A Chinese government spokesperson today decried the filing of a bill in the U.S. Congress that would ban the supply of U.S. technology to Chinese companies that violated U.S. export laws. The bill mentions Huawei and ZTE by name.
The bipartisan proposed Telecommunications Denial Order Enforcement Act was filed in the U.S. House and Senate January 16. Senator Chris Van Hollen (D-MD) and Senator Tom Cotton (R-AR), alongside their congressional counterparts Representative Ruben Gallego (D-AZ) and Representative Mike Gallagher (R-WI), say the legislation is necessary in the wake of the arrest of Huawei CFO Meng Wanzhou in Canada last month on potential charges of lying to banks about the relationship between Huawei and an Iranian company that attempted to sell U.S. equipment to Iran in defiance of a ban on such sales (see “U.S. seeks to charge Huawei CFO with bank fraud”). The allegations come after ZTE admitted to selling communications equipment to Iran and North Korea with banned U.S. components, then was cited for lying about its non-compliance with the terms of its punishment (see “ZTE faces export sanctions from US Department of Commerce” and “U.S. Commerce Dept. finds ZTE violated export disciplinary agreement, bans U.S. component supply”).
The bill would establish a denial of access to U.S. technology as the consequence if a Chinese company violates U.S. export laws or sanction agreements. Such a denial would remain in place until the President affirmed that the offending companies had demonstrated what a press release termed “a pattern of compliance and cooperation over the course of a year.”
The proposed legislation comes against a backdrop of general mistrust within Congress regarding the business practices and motives of Huawei and ZTE.

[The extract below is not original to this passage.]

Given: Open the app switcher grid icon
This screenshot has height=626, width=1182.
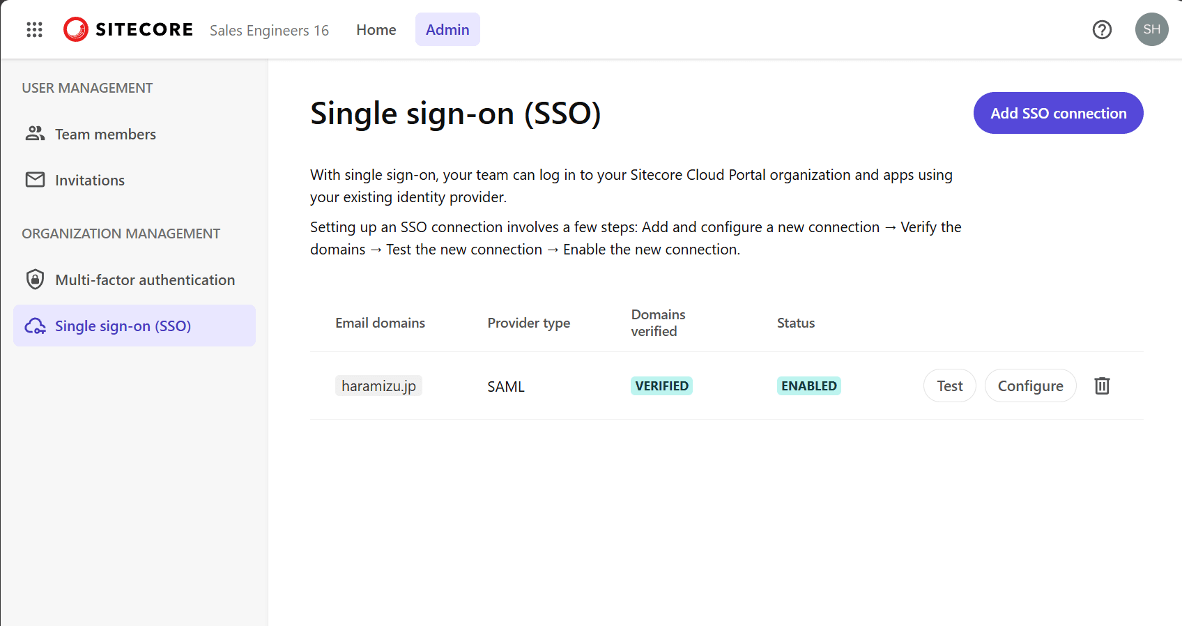Looking at the screenshot, I should [34, 29].
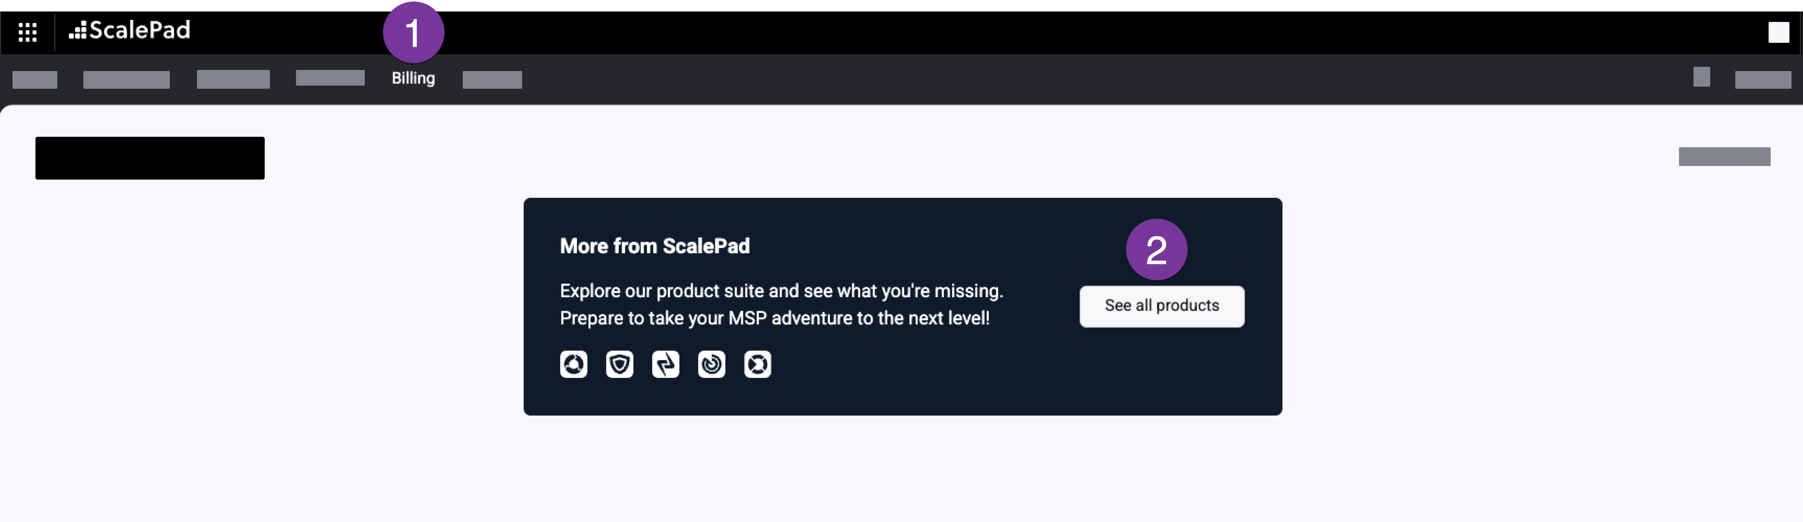
Task: Click the rightmost navigation bar item
Action: tap(1762, 80)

“Huawei and ZTE are two sides of the same coin. Both companies have repeatedly violated U.S. laws, represent a significant risk to American national security interests, and need to be held accountable. Moving forward, we must combat China’s theft of advanced U.S. technology and their brazen violation of U.S. law,” said Senator Van Hollen, who had attempted unsuccessfully last year to prevent the Commerce Department from changing its mind about denying ZTE access to U.S. technology (see “Mixed signals on Commerce deal with ZTE”).
“Huawei is effectively an intelligence-gathering arm of the Chinese Communist Party whose founder and CEO was an engineer for the People's Liberation Army. It’s imperative we take decisive action to protect U.S. interests and enforce our laws. If Chinese telecom companies like Huawei violate our sanctions or export control laws, they should receive nothing less than the death penalty—which this denial order would provide,” added Senator Cotton.
Speaking at a regularly schedule press briefing today, Foreign Ministry Spokesperson Hua Chunying criticized the legislative filings. “I believe such a move of these senators just testifies to their extreme hubris as well as lack of confidence,” said Hua, according to a translation of the press briefing posted via China’s U.S. embassy in Washington, DC. “People around the world all know very well the true intention of the U.S. [is] using every possible state apparatus to suppress and block Chinese high-tech companies. Even some wise persons in the U.S. have pointed out sharply the essence and possible consequence of the relevant move by the U.S.
“What the U.S. side is doing is not the normal thing a normal country will do, still less a proper behavior for the number one power in the world,” Hua continued. “The U.S. has made enough framed-up and wrong cases around the globe, and certain people in the U.S. need to correct their mindset and stop before going too far.”